Sade en mitad del bosque
Esa evocación del horror en su vertiente más despojada e inquietante presenta evidentes influencias literarias, entre ellas la del cuento tradicional extraído del folclore popular centroeuropeo donde el miedo emerge del modo más puro al quedar evocado desde una mirada infantil. Alex van Warmerdam ya se sirvió de este legado en su película «Grimm» (2003) que participó en la Sección Oficial del Zinemaldia de aquél año y donde bajo un título que evocaba a los famosos hermanos literatos, presentaba una variante de la fábula de Hansel y Gretel. En esta ocasión el cineasta vuelve a recurrir a la espesura natural como espacio de desasosiego para ambientar su película: «Siempre hay bosques en mi cine. Cuando escribo el guion, visualizo inmediatamente la imagen. Me gusta crear los decorados dando rienda suelta a mi imaginación pero las cosas tienen que ser como las concebí en un principio; si no, al momento de rodar, ya no sé dónde estamos ni que toca».
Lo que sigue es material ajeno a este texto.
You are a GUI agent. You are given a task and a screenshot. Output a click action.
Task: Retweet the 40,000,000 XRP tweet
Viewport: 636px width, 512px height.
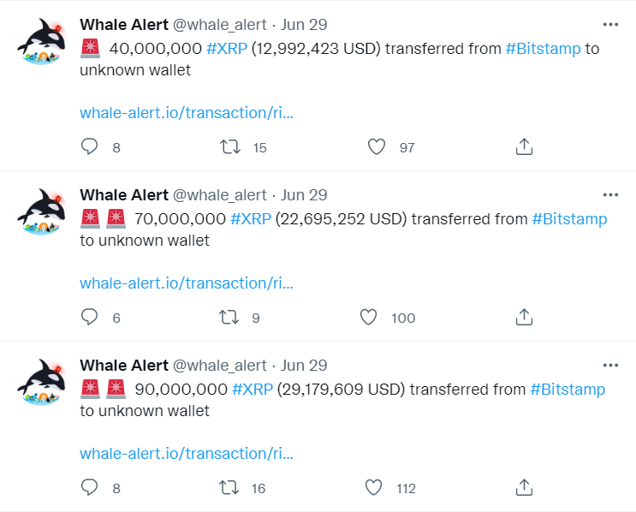pos(229,147)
Con el bosque convertido en evidente metáfora del alma humana, el cineasta holandés reconoce, sin embargo, que el punto de partida en esta película no está tan vinculado a la fábula tradicional: «En un momento determinado de mi vida, leí análisis de la obra del marqués de Sade, así fue como nació la película. En general, no empiezo por una sinopsis, sino con la primera escena, a partir de ella experimenté el placer de inventarme lo demás. El guion surgió de esta manera: una cosa llevaba a otra cosa, pero siempre con Sade como origen de todo». Y es que, como en la obra del celebrado marqués, la representación del mal que acontece en «Borgman» resulta desprovista de toda motivación, de cualquier justificación. Nunca conoceremos la naturaleza real de unos personajes que parecen moverse por impulsos, atendiendo a su propia singularidad, lo que les dota de un punto extravagante e incluso irreal si se quiere, algo que, en ningún caso juega en contra de la sensación de estar asistiendo a una amenaza real cuyas consecuencias resultan imposibles de predecir.